Quantitative Tracking of Apoptotic Caspase‐3 In Vivo for Early Evaluation of Radiation Therapy Efficacy
Ying Wu, Qian Wang, Kang Zhu, Liting Zheng, Qingqing Li, Wei Huang, Yang Du, Lanlan Chen, Jibin Song, Huanghao Yang
Abstract
Abstract Traditional responsive fluorescent probes are predominantly restricted to qualitative biomarker detection, incapable of delivering real‐time quantitative analysis or spatial mapping of protease activity in vivo, which is essential for elucidating disease progression. To overcome this, a ratiometric second near‐infrared region (NIR‐II) fluorescent (FL) probe (DCNP@IR‐806) was developed by conjugating caspase‐3‐specific peptide substrates and sensitizer molecules (IR‐806) to lanthanide‐doped down‐conversion nanoparticles (DCNP).

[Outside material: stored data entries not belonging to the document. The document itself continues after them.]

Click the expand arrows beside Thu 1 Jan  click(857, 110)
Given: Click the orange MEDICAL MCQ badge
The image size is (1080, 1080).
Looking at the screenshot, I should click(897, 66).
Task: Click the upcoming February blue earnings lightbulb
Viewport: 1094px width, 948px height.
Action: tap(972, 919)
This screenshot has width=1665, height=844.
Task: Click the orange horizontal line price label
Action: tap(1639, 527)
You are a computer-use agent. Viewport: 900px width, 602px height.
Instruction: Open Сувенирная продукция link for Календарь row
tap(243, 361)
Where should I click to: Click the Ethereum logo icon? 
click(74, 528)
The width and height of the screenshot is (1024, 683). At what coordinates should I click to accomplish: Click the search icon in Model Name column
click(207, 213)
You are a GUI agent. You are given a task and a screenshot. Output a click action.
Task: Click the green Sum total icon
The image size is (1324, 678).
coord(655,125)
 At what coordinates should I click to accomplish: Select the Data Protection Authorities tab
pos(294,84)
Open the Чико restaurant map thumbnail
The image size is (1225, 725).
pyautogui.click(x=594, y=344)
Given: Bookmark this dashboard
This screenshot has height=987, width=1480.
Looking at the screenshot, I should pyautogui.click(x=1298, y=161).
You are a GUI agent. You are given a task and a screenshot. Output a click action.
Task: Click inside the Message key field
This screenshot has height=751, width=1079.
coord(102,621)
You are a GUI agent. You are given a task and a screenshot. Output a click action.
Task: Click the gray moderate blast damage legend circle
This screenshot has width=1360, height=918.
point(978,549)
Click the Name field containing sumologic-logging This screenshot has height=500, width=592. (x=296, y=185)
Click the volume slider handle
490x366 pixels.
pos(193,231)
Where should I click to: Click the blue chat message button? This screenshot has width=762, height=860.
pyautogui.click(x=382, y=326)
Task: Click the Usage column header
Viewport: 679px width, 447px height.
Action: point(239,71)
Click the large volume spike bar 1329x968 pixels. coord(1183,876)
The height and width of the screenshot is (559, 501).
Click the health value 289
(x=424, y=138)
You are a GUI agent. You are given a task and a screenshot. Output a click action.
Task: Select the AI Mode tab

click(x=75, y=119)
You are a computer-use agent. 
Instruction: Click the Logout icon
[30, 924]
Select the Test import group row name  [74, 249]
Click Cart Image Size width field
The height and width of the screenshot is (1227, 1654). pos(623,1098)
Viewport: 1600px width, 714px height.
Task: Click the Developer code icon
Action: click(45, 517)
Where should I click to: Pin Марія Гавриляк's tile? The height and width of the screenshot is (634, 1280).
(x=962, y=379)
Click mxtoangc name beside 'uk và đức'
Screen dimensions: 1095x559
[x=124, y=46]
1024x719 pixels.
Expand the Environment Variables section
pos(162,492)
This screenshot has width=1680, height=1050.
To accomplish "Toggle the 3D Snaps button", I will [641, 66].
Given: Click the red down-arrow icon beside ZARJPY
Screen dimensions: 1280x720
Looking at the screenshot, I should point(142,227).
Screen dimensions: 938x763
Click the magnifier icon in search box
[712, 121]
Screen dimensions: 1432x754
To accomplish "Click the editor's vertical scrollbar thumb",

DCNP@IR‐806 achieves single‐channel emission at 1550 nm under dual excitation, facilitating self‐calibrated quantification and real‐time monitoring of activated caspase‐3 in vivo. Radiotherapy induces tumor cell apoptosis, thereby activating caspase‐3, which subsequently triggers a ratiometric NIR‐II FL signal change of DCNP@IR‐806. The ratiometric signal demonstrates a linear correlation with caspase‐3 concentration, achieving a detection limit of 9.96 U mL −1 . Then, an early efficacy assessment system capable of predicting radiotherapy outcomes within 12 h post‐treatment was constructed, markedly expediting evaluation compared to traditional methods that require weeks. This rapid, precise, and user‐friendly assessment facilitates timely optimization of therapeutic regimens to enhance efficacy while minimizing side effects. This platform represents a significant advancement in precision oncology by transitioning from qualitative imaging to in situ quantitative biomarker tracking.